= Task objective =
Please turn the records between the line holding "Google Cybersecurity Certificate (184, 444)" and the line holding "Google Project Management", inclusive, into a numbered list with any blank lines left out.

══ Records shown ══

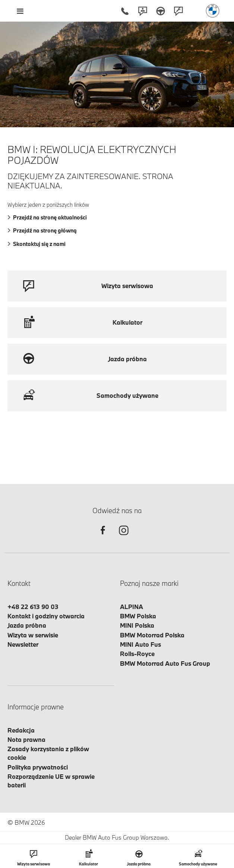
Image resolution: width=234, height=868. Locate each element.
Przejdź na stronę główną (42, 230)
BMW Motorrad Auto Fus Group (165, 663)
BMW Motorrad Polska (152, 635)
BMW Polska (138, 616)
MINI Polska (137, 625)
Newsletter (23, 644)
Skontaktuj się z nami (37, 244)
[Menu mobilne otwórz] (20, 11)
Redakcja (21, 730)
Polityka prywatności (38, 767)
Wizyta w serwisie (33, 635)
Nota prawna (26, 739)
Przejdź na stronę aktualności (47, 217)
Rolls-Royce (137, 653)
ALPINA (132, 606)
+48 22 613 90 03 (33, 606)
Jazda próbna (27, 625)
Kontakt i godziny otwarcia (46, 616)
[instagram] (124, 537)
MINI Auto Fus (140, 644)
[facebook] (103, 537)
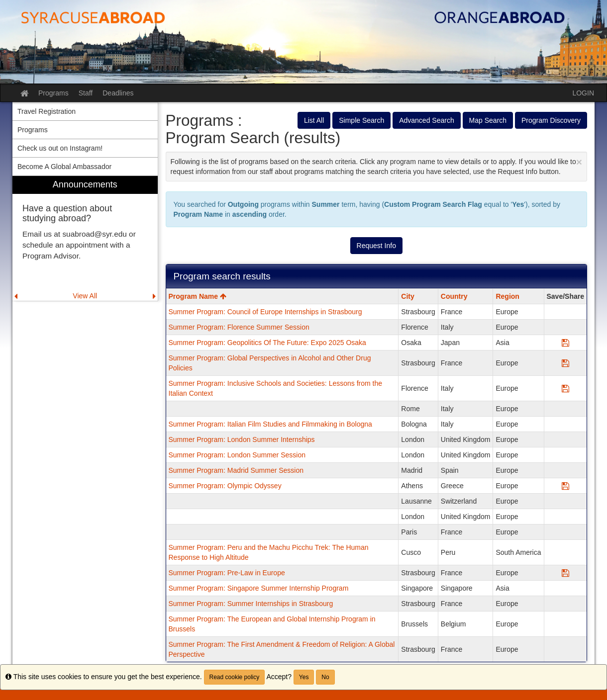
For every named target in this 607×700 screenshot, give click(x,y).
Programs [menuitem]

═══
══ Records shown ══

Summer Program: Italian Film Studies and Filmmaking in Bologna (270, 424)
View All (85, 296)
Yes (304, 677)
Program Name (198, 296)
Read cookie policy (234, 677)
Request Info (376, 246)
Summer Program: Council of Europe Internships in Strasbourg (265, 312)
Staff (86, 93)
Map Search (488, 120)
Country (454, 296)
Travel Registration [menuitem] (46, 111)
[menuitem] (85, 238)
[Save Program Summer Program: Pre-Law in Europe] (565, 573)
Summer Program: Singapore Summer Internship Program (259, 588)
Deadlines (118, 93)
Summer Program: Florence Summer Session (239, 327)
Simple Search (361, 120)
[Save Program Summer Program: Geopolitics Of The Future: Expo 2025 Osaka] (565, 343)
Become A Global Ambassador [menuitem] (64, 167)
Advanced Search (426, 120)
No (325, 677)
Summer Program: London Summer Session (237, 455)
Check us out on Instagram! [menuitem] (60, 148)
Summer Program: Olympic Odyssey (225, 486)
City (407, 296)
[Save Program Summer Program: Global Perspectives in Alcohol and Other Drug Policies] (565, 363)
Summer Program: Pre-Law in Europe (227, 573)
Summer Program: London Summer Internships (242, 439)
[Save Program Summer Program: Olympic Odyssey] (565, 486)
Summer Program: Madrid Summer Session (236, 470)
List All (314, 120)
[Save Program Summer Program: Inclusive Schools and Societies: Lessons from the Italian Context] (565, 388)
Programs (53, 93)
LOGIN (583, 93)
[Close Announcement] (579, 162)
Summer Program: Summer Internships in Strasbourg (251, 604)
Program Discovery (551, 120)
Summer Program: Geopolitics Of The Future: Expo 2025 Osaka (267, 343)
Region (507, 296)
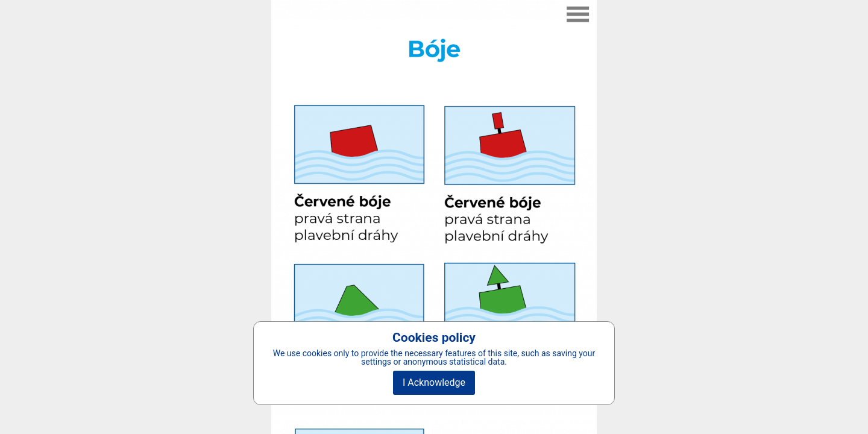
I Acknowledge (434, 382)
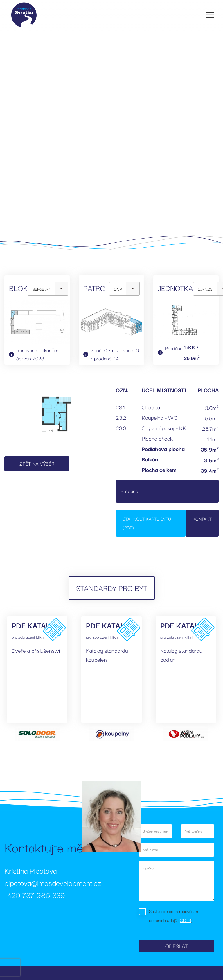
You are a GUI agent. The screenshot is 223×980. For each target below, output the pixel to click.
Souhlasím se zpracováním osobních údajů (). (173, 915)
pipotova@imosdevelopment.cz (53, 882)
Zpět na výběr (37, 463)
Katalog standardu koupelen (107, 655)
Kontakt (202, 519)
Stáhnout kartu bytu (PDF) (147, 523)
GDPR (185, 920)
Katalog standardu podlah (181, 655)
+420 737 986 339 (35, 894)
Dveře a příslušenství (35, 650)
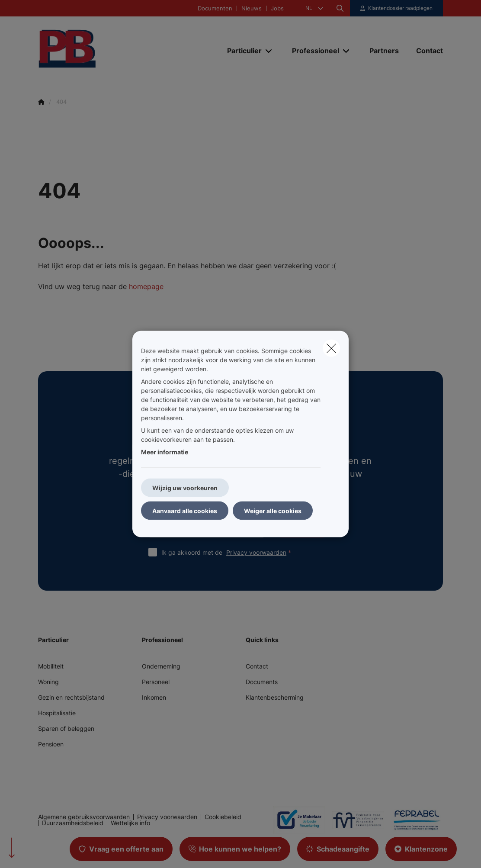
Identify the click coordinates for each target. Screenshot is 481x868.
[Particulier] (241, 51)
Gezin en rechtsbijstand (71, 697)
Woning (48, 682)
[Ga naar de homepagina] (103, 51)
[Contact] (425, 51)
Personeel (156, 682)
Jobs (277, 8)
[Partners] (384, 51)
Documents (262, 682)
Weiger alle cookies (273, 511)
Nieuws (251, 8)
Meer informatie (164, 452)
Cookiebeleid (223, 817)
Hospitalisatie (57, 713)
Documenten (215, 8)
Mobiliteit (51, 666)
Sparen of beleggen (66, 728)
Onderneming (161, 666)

═══
══ Records shown ══

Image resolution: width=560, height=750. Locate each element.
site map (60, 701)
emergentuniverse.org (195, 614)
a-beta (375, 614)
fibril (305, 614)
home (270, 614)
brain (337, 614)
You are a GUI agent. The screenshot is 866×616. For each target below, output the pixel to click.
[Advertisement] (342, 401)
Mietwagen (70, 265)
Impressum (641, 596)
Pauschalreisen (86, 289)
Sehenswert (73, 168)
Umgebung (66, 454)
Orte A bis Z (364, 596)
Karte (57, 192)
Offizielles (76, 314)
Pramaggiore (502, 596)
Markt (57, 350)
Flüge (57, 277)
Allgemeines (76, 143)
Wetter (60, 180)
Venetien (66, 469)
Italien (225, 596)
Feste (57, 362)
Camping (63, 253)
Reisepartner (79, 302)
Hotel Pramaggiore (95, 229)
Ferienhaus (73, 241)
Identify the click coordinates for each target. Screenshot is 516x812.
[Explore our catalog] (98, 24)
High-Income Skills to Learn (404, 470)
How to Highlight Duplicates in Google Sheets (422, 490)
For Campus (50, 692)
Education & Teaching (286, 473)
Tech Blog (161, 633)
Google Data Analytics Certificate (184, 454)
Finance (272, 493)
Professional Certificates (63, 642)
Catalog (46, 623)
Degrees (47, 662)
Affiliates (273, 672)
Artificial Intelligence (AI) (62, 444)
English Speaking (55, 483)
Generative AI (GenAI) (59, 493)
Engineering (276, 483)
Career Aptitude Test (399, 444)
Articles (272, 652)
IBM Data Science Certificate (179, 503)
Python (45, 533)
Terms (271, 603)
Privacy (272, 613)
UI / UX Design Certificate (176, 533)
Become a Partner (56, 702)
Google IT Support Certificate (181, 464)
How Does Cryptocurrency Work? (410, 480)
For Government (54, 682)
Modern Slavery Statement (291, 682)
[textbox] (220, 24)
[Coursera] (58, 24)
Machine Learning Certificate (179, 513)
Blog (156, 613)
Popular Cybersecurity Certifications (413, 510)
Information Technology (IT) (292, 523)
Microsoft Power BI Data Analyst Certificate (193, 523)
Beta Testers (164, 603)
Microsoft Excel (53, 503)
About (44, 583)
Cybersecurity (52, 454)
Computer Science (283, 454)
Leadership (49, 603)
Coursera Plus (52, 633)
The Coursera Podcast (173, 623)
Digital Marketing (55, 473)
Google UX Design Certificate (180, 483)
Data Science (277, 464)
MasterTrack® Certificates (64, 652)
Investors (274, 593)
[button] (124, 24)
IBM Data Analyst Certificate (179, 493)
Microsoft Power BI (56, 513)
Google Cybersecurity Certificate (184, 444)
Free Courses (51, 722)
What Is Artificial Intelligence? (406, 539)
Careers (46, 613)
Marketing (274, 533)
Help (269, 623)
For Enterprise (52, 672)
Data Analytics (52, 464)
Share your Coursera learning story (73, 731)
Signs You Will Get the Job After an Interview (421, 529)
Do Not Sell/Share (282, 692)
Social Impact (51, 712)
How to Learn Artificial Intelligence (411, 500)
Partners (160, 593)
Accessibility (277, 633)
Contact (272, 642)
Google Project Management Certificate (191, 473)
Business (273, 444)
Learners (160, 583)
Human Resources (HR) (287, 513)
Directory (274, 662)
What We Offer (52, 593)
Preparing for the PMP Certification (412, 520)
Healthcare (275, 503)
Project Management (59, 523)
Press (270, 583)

═══

= Result of the exercise =
1. Google Cybersecurity Certificate (184, 444)
2. Free Courses (51, 722)
3. What Is Artificial Intelligence? (406, 539)
4. Careers (46, 613)
5. Marketing (274, 533)
6. Help (269, 623)
7. For Enterprise (52, 672)
8. Data Analytics (52, 464)
9. Share your Coursera learning story (73, 731)
10. Signs You Will Get the Job After an Interview (421, 529)
11. Do Not Sell/Share (282, 692)
12. Social Impact (51, 712)
13. How to Learn Artificial Intelligence (411, 500)
14. Partners (160, 593)
15. Accessibility (277, 633)
16. Contact (272, 642)
17. Google Project Management Certificate (191, 473)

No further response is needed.